[Start of section]

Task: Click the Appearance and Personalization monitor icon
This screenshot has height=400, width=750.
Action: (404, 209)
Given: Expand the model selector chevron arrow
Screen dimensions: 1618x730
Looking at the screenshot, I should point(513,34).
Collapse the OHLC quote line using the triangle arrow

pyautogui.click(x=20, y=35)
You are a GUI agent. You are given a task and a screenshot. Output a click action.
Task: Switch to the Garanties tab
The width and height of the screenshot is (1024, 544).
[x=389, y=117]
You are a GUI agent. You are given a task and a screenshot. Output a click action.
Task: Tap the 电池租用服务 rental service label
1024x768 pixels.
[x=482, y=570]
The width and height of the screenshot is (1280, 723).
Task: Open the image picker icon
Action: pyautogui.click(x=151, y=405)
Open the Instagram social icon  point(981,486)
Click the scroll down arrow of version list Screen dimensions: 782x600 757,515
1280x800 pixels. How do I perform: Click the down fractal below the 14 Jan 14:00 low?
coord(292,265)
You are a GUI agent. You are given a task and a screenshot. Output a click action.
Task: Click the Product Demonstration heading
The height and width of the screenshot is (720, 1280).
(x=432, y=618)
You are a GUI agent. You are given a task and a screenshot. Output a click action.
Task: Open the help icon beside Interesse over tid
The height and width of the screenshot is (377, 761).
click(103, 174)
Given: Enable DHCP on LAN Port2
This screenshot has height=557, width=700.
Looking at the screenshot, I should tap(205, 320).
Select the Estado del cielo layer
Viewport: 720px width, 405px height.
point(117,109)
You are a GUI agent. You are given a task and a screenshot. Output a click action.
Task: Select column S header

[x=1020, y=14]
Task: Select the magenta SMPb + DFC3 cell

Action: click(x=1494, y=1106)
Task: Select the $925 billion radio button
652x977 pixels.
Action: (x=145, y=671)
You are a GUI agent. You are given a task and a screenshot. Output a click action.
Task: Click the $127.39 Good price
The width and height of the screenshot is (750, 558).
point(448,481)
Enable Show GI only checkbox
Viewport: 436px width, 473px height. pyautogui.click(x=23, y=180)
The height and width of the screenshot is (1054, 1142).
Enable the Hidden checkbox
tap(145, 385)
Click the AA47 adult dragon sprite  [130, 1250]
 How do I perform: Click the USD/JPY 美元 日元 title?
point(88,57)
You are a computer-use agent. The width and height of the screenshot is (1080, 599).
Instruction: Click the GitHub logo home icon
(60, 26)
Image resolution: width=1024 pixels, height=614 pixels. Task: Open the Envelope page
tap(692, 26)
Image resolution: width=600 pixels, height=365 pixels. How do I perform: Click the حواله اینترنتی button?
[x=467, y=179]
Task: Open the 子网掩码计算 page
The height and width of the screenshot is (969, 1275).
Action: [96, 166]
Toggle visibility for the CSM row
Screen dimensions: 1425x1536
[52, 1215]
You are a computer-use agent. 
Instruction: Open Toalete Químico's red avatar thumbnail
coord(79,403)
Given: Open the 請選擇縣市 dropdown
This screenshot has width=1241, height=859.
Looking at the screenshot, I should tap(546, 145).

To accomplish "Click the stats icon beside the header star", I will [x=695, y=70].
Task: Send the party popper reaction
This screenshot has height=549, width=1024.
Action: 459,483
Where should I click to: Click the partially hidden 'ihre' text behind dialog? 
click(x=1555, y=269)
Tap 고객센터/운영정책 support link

[End of section]

TASK REQUIREMENTS ::
Repeat, word for word, all of the data shown above.

TASK SOLUTION ::
Task: Click the Appearance and Personalization monitor icon
This screenshot has height=400, width=750.
Action: (404, 209)
Given: Expand the model selector chevron arrow
Screen dimensions: 1618x730
Looking at the screenshot, I should point(513,34).
Collapse the OHLC quote line using the triangle arrow

pyautogui.click(x=20, y=35)
You are a GUI agent. You are given a task and a screenshot. Output a click action.
Task: Switch to the Garanties tab
The width and height of the screenshot is (1024, 544).
[x=389, y=117]
You are a GUI agent. You are given a task and a screenshot. Output a click action.
Task: Tap the 电池租用服务 rental service label
1024x768 pixels.
[x=482, y=570]
The width and height of the screenshot is (1280, 723).
Task: Open the image picker icon
Action: pyautogui.click(x=151, y=405)
Open the Instagram social icon  point(981,486)
Click the scroll down arrow of version list Screen dimensions: 782x600 757,515
1280x800 pixels. How do I perform: Click the down fractal below the 14 Jan 14:00 low?
coord(292,265)
You are a GUI agent. You are given a task and a screenshot. Output a click action.
Task: Click the Product Demonstration heading
The height and width of the screenshot is (720, 1280).
(x=432, y=618)
You are a GUI agent. You are given a task and a screenshot. Output a click action.
Task: Open the help icon beside Interesse over tid
The height and width of the screenshot is (377, 761).
click(103, 174)
Given: Enable DHCP on LAN Port2
This screenshot has height=557, width=700.
Looking at the screenshot, I should tap(205, 320).
Select the Estado del cielo layer
Viewport: 720px width, 405px height.
point(117,109)
You are a GUI agent. You are given a task and a screenshot. Output a click action.
Task: Select column S header

[x=1020, y=14]
Task: Select the magenta SMPb + DFC3 cell

Action: click(x=1494, y=1106)
Task: Select the $925 billion radio button
652x977 pixels.
Action: (x=145, y=671)
You are a GUI agent. You are given a task and a screenshot. Output a click action.
Task: Click the $127.39 Good price
The width and height of the screenshot is (750, 558).
point(448,481)
Enable Show GI only checkbox
Viewport: 436px width, 473px height. pyautogui.click(x=23, y=180)
The height and width of the screenshot is (1054, 1142).
Enable the Hidden checkbox
tap(145, 385)
Click the AA47 adult dragon sprite  [130, 1250]
 How do I perform: Click the USD/JPY 美元 日元 title?
point(88,57)
You are a computer-use agent. The width and height of the screenshot is (1080, 599).
Instruction: Click the GitHub logo home icon
(60, 26)
Image resolution: width=1024 pixels, height=614 pixels. Task: Open the Envelope page
tap(692, 26)
Image resolution: width=600 pixels, height=365 pixels. How do I perform: Click the حواله اینترنتی button?
[x=467, y=179]
Task: Open the 子网掩码计算 page
The height and width of the screenshot is (969, 1275).
Action: [96, 166]
Toggle visibility for the CSM row
Screen dimensions: 1425x1536
[52, 1215]
You are a computer-use agent. 
Instruction: Open Toalete Químico's red avatar thumbnail
coord(79,403)
Given: Open the 請選擇縣市 dropdown
This screenshot has width=1241, height=859.
Looking at the screenshot, I should tap(546, 145).

To accomplish "Click the stats icon beside the header star", I will [x=695, y=70].
Task: Send the party popper reaction
This screenshot has height=549, width=1024.
Action: 459,483
Where should I click to: Click the partially hidden 'ihre' text behind dialog? 
click(x=1555, y=269)
Tap 고객센터/운영정책 support link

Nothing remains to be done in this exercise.